### [Work item]
Return each entry word for word and skip its pictures.

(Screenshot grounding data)
==*==

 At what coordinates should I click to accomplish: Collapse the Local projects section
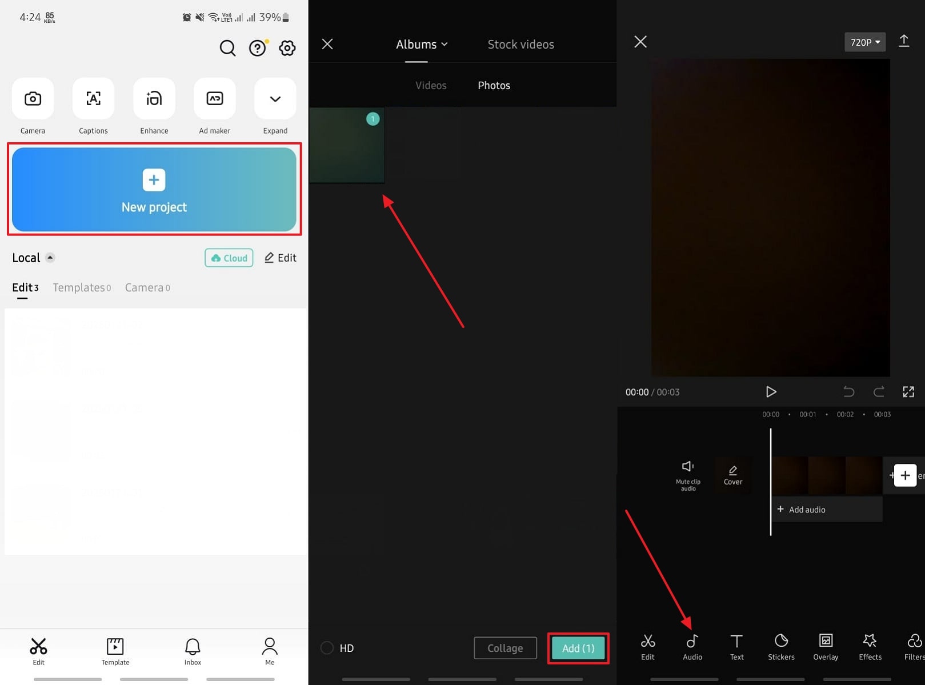[50, 257]
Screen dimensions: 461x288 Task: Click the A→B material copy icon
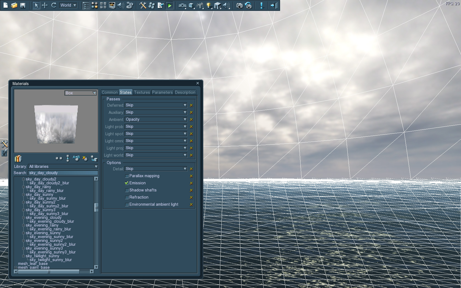click(76, 159)
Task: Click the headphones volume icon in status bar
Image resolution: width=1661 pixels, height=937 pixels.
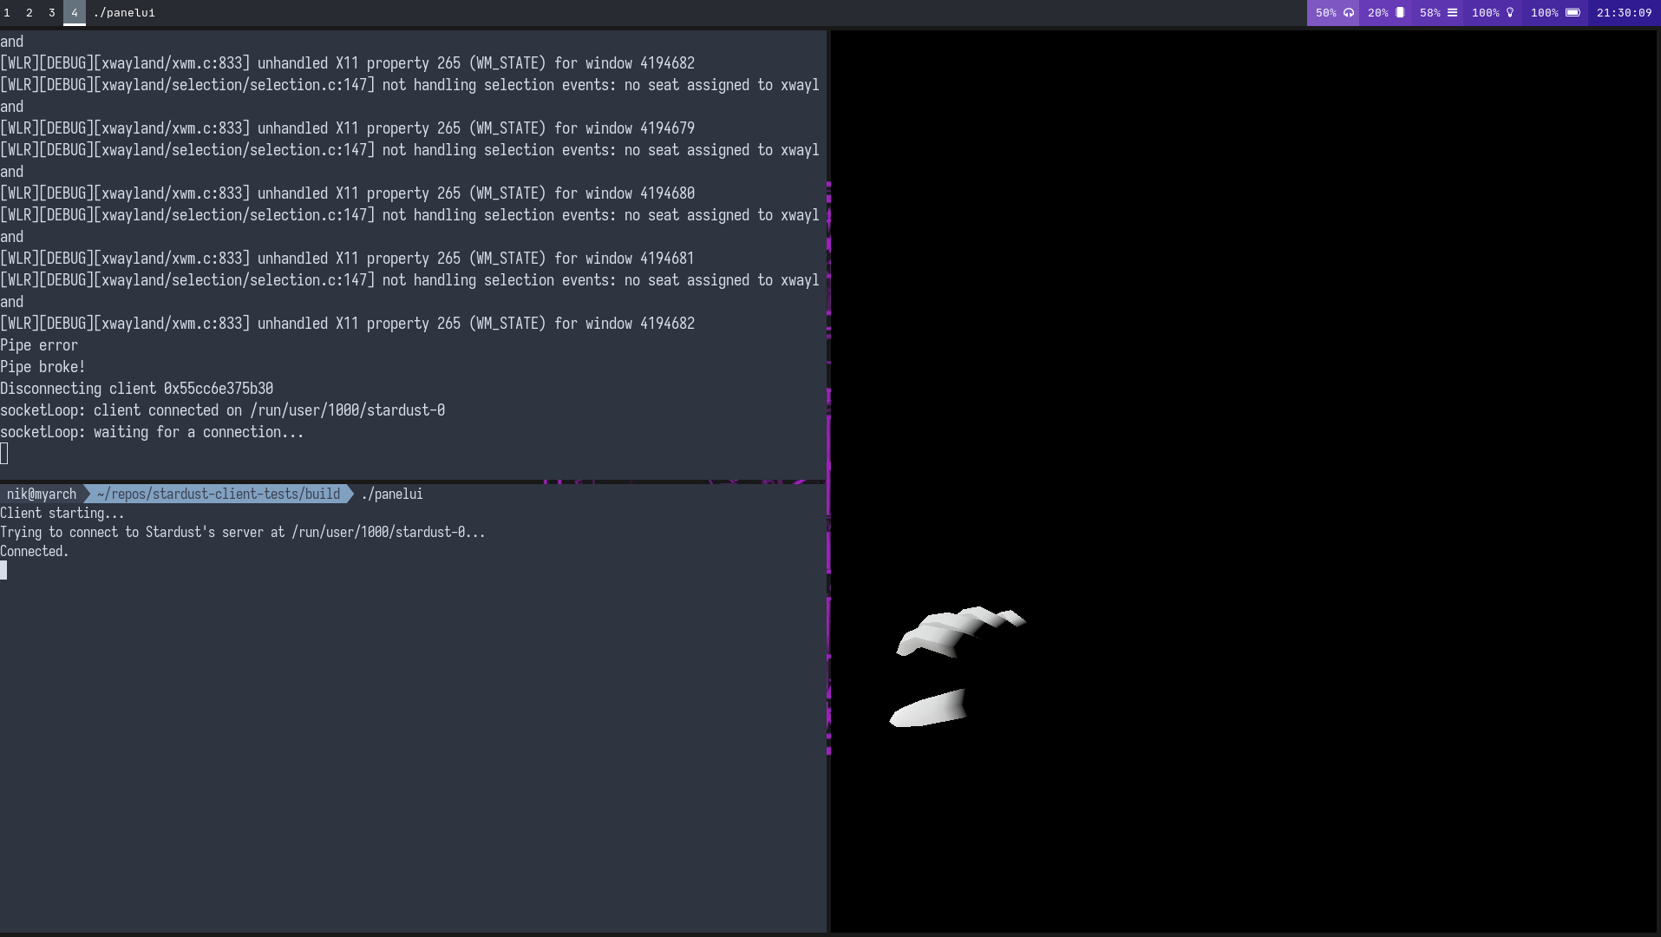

==*==

### [Task output]
 At what coordinates should I click to accomplish: Collapse the Local projects section
[50, 257]
Screen dimensions: 461x288 Task: Click the A→B material copy icon
click(76, 159)
Task: Click the headphones volume icon in status bar
Image resolution: width=1661 pixels, height=937 pixels.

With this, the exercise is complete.